Start Stored rows
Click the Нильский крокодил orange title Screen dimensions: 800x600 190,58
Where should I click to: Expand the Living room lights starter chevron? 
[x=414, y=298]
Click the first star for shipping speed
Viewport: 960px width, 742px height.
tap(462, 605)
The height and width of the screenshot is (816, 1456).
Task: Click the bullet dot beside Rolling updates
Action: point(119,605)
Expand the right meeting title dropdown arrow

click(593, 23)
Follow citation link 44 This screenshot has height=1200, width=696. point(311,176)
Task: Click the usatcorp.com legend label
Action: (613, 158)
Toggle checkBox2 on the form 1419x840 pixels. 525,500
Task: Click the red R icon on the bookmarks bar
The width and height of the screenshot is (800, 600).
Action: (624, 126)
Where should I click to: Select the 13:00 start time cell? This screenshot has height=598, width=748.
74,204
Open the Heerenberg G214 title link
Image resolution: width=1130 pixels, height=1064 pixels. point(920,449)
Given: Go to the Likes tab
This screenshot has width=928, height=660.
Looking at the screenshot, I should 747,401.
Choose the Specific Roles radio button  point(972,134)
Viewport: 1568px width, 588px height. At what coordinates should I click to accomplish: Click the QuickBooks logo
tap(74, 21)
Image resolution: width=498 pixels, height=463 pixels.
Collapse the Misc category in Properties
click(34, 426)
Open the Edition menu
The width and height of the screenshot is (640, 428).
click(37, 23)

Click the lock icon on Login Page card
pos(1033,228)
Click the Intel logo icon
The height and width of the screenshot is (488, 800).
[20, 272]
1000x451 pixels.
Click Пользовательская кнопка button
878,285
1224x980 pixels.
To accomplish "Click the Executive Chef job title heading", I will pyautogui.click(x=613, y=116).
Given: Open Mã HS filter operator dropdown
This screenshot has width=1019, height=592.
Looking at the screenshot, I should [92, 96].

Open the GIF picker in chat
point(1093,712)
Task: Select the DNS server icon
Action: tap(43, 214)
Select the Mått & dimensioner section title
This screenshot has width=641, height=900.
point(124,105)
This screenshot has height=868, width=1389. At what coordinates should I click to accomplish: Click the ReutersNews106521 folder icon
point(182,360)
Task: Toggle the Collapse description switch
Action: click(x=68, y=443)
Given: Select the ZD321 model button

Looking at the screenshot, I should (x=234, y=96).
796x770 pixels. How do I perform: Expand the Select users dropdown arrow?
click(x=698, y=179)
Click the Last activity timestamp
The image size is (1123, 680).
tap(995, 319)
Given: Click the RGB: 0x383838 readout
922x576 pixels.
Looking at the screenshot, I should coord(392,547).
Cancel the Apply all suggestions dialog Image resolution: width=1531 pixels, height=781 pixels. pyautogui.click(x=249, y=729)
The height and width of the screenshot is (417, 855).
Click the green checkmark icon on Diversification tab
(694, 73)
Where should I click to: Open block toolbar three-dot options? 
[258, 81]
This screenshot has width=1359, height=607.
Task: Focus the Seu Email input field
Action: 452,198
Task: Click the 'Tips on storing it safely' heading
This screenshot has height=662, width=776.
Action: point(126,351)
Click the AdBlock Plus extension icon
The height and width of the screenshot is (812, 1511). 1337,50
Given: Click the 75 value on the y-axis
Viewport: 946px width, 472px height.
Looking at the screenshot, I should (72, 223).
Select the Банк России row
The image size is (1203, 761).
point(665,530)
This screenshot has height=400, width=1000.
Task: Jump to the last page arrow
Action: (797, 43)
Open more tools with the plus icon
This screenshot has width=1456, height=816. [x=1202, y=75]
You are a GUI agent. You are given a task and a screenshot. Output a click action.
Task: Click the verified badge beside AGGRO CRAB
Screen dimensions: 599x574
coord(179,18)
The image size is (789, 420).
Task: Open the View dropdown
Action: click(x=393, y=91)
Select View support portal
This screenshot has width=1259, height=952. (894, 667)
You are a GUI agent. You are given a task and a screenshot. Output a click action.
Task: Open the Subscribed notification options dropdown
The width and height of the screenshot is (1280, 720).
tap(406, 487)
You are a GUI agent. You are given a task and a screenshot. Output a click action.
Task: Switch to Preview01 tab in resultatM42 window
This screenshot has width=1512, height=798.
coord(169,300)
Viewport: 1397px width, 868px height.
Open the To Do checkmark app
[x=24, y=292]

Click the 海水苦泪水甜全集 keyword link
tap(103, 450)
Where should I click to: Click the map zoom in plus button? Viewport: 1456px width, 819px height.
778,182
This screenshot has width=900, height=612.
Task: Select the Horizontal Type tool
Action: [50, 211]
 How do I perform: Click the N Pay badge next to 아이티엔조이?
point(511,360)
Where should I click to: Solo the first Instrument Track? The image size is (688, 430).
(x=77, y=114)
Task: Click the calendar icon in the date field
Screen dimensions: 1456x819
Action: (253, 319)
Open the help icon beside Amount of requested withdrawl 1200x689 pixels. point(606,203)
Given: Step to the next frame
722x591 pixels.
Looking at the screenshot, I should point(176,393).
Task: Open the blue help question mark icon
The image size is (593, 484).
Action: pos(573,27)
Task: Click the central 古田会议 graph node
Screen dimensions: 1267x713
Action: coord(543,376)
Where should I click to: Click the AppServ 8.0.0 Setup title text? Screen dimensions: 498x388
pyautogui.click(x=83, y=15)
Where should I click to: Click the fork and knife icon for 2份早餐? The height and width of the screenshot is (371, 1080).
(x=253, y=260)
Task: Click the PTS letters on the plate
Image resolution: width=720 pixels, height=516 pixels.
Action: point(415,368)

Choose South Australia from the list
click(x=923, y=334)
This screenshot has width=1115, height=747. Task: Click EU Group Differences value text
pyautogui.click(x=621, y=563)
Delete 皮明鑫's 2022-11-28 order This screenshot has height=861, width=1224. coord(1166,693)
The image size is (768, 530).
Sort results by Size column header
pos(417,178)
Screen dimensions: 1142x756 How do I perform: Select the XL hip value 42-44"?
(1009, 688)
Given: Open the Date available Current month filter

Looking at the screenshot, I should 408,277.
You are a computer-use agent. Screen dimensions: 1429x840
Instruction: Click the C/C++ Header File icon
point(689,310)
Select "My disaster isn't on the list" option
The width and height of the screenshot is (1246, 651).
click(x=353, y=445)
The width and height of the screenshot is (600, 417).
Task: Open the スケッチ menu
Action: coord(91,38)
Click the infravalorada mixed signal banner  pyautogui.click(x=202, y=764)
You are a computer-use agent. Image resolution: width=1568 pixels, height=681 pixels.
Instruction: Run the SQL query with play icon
End Stored rows
▶ _Stated goal_: Change "hip" to "waist" in the rows between the line holding "Screen dimensions: 1142x756" and the line holding "Click the infravalorada", inclusive, and give those lines again with nothing else altered.

▶ _The solution_:
Screen dimensions: 1142x756 How do I perform: Select the XL waist value 42-44"?
(1009, 688)
Given: Open the Date available Current month filter

Looking at the screenshot, I should 408,277.
You are a computer-use agent. Screen dimensions: 1429x840
Instruction: Click the C/C++ Header File icon
point(689,310)
Select "My disaster isn't on the list" option
The width and height of the screenshot is (1246, 651).
click(x=353, y=445)
The width and height of the screenshot is (600, 417).
Task: Open the スケッチ menu
Action: coord(91,38)
Click the infravalorada mixed signal banner  pyautogui.click(x=202, y=764)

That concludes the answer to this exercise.